You bless that woman for stealing your Pop Tarts. She has given you this night, this liquid panther-stalk through your city. People are not messed up. People just need to get out more, need to lube their chains and glide.

  Both you and Daniel are surprised when you see her. You have long trusted Daniel’s genius, but this is something different. Predicting human behavior when you’re sitting across the table from someone in a conference room is one thing. Knowing what a woman he’s never seen will be doing past one in the morning, and where she’ll be doing it, approaches the level of prophet. “Holy shit,” Daniel says, as if he’s scared too. “There she is.”

  She’s half a block away, across the street, shuffling beneath a streetlight. You and Daniel stop pedaling and roll a little closer, angling behind a large SUV to stow your bikes. You crouch down near the front bumper so you can watch her, and as long as you’re quiet, she won’t spot you. Daniel moves into position behind you and you could be two dudes at a Bar Mitzvah in a conga line, except his hands aren’t on your hips and you’d punch him in the eye if they were.

  The woman has replaced her Dora sweatshirt with a maroon raincoat, but it looks like she’s wearing the same grease-stained jeans. There’s a rhythm to her pushing, a right-left shove forward, a pause, a hover of dead space, a right-left shove forward, a pause. She’s got three shopping carts strung together with her nylon cord, and the bottles of bleach are knotted along the rope too, situated as buffers between the carts to muffle the jangle when she shoves forward and they smack against each other. The cart she’s pushing is full and the one in front of it almost full, the lead cart empty. She’s close to two-thirds of the way through her mission.
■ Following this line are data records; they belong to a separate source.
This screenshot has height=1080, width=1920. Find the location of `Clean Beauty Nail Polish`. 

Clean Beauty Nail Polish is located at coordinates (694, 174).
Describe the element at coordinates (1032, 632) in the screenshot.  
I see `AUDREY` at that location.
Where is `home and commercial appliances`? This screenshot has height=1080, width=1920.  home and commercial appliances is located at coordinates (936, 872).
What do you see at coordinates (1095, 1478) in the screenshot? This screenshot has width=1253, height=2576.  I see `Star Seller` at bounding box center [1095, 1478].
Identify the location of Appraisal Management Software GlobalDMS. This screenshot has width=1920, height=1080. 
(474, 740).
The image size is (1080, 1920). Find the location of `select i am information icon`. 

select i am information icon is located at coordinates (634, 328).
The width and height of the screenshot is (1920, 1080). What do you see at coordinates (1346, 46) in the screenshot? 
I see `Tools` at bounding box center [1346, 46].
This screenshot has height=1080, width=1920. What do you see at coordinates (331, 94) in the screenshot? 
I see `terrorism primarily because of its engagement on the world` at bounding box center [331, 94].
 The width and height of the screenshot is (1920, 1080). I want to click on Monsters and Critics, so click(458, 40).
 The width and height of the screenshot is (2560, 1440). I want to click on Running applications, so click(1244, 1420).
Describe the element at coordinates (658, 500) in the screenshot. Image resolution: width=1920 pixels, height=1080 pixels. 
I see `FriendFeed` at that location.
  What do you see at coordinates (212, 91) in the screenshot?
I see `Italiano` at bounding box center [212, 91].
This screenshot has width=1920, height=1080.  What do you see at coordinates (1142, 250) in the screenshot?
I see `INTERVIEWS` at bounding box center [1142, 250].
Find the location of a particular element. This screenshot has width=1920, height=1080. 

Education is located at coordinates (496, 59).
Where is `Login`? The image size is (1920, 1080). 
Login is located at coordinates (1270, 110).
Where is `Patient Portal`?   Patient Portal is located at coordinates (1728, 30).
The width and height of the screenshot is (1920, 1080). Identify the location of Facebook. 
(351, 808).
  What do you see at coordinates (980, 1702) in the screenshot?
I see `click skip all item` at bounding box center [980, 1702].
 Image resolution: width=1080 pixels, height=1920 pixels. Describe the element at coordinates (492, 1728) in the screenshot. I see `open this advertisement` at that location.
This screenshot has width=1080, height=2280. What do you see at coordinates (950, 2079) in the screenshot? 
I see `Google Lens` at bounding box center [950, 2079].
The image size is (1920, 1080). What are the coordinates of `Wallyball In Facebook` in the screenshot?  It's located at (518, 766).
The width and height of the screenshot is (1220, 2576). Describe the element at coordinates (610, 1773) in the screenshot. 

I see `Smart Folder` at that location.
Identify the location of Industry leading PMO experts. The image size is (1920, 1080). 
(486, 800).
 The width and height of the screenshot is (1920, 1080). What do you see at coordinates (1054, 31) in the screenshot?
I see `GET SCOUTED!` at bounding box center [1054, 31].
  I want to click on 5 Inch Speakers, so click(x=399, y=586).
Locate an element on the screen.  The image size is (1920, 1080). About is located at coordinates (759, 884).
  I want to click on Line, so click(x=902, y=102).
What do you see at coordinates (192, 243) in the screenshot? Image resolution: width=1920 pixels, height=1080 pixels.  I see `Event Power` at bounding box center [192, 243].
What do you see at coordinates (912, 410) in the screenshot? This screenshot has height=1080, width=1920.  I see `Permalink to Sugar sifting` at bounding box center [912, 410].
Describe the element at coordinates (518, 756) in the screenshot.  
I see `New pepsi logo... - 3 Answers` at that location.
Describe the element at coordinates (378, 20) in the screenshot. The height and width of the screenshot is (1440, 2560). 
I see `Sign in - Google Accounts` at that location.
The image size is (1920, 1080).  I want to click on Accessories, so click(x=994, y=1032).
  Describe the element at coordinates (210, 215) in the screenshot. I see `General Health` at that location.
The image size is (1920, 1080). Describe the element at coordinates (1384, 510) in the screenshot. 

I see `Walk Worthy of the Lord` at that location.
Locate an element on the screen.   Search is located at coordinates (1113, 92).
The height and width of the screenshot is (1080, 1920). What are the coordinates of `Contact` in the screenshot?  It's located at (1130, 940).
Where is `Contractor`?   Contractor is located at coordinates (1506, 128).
  What do you want to call what she’s pushing? A makeshift junk-jalopy vacuum? A recycling freight-train? Performance art? She’s pilfering trash bins, but she’s also a kind of social engineer. The cardiovascular architect of Lower Edgar Park. She’s a sieve, thinning the neighborhood’s refuse, siphoning glass, aluminum and plastic nickel-nuggets, and re-injecting the discarded wealth into the blood of the city. She’s guiding a mobile laboratory, a shopping cart IV drip, and she halts it expertly with the mostly filled middle cart parallel to the next bin she investigates. Most bottles and cans she shuttles quickly from bin to cart, but when she encounters a product she’s unfamiliar with, she raises it to the streetlight and examines it like a jeweler, searching for the hieroglyph that will reveal its value. It’s when she lifts a bottle that you recognize as being from Cypress’ newest line of fruit-flavored water—which tastes mostly like sugared sewage—that something else nags at her attention. She gazes back at the house she just passed, where she didn’t stop her junk-lab because whoever ferries the trash out—probably an overworked new father who’ll wake up at four to schlep it to the curb—hasn’t done the job yet.